La Universidad, cansada de la “crispación”
Desde la universidad pública madrileña siempre han insistido en que en todo momento se han ofrecido alternativas a las autoridades eclesiásticas, por lo que consideraban injustificada la "crispación" creada. En este sentido, Carrillo afirmó que se estaba "sacando de quicio algo objetivo, como es que la Facultad de Geografía e Historia, donde está ubicada la capilla, necesita más aulas y esa capilla está infrautilizada porque casi nadie va". Asimismo, desde el rectorado reiteraron que no había ningún tipo de persecución religiosa y que el respeto es una máxima de la universidad.

La extrema derecha tampoco ayuda
Un ambiente de crispación que tampoco han ayudado a mitigar los numerosos actos que partidos políticos de extrema derecha como Alternativa Española han promovido en la Universidad.

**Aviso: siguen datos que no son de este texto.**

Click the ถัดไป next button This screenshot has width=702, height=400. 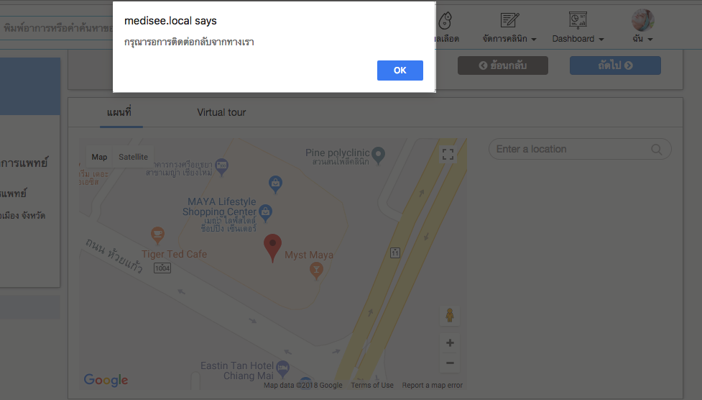[615, 65]
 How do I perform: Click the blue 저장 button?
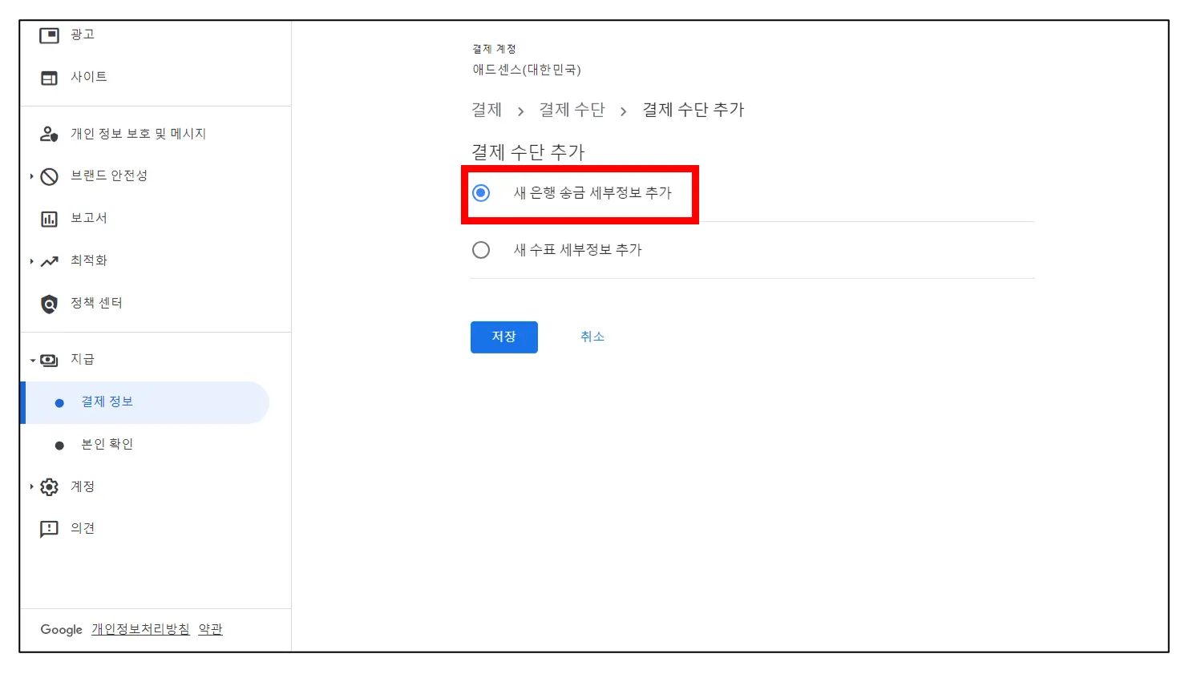pos(503,337)
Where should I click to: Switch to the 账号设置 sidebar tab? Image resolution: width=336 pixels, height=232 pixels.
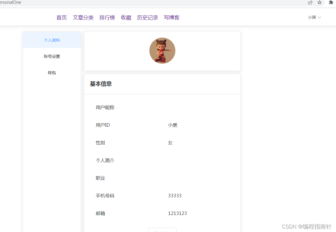tap(52, 56)
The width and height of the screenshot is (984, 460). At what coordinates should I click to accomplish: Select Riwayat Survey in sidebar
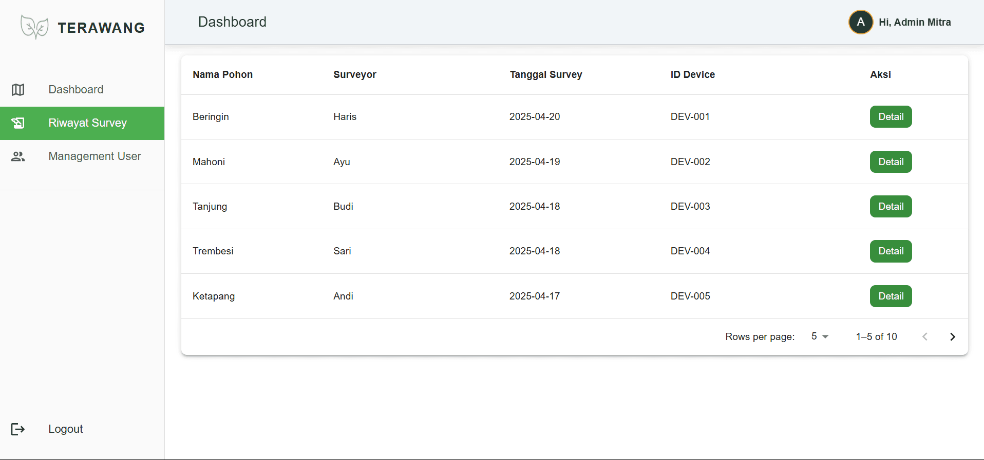[x=87, y=123]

Entre rezo y rezo, la formación ultra incluso lanzó un manifiesto en el que se acusaba a los dirigentes de la Universidad Complutense de querer borrar “toda referencia a la religión católica, quien fue la impulsora y creadora de la  Universidad,  desde sus instituciones, y sin ningún argumento convincente y justificable”. Algo que ha quedado desmentido tras el acuerdo alcanzado este lunes entre la Universidad y el arzobispado.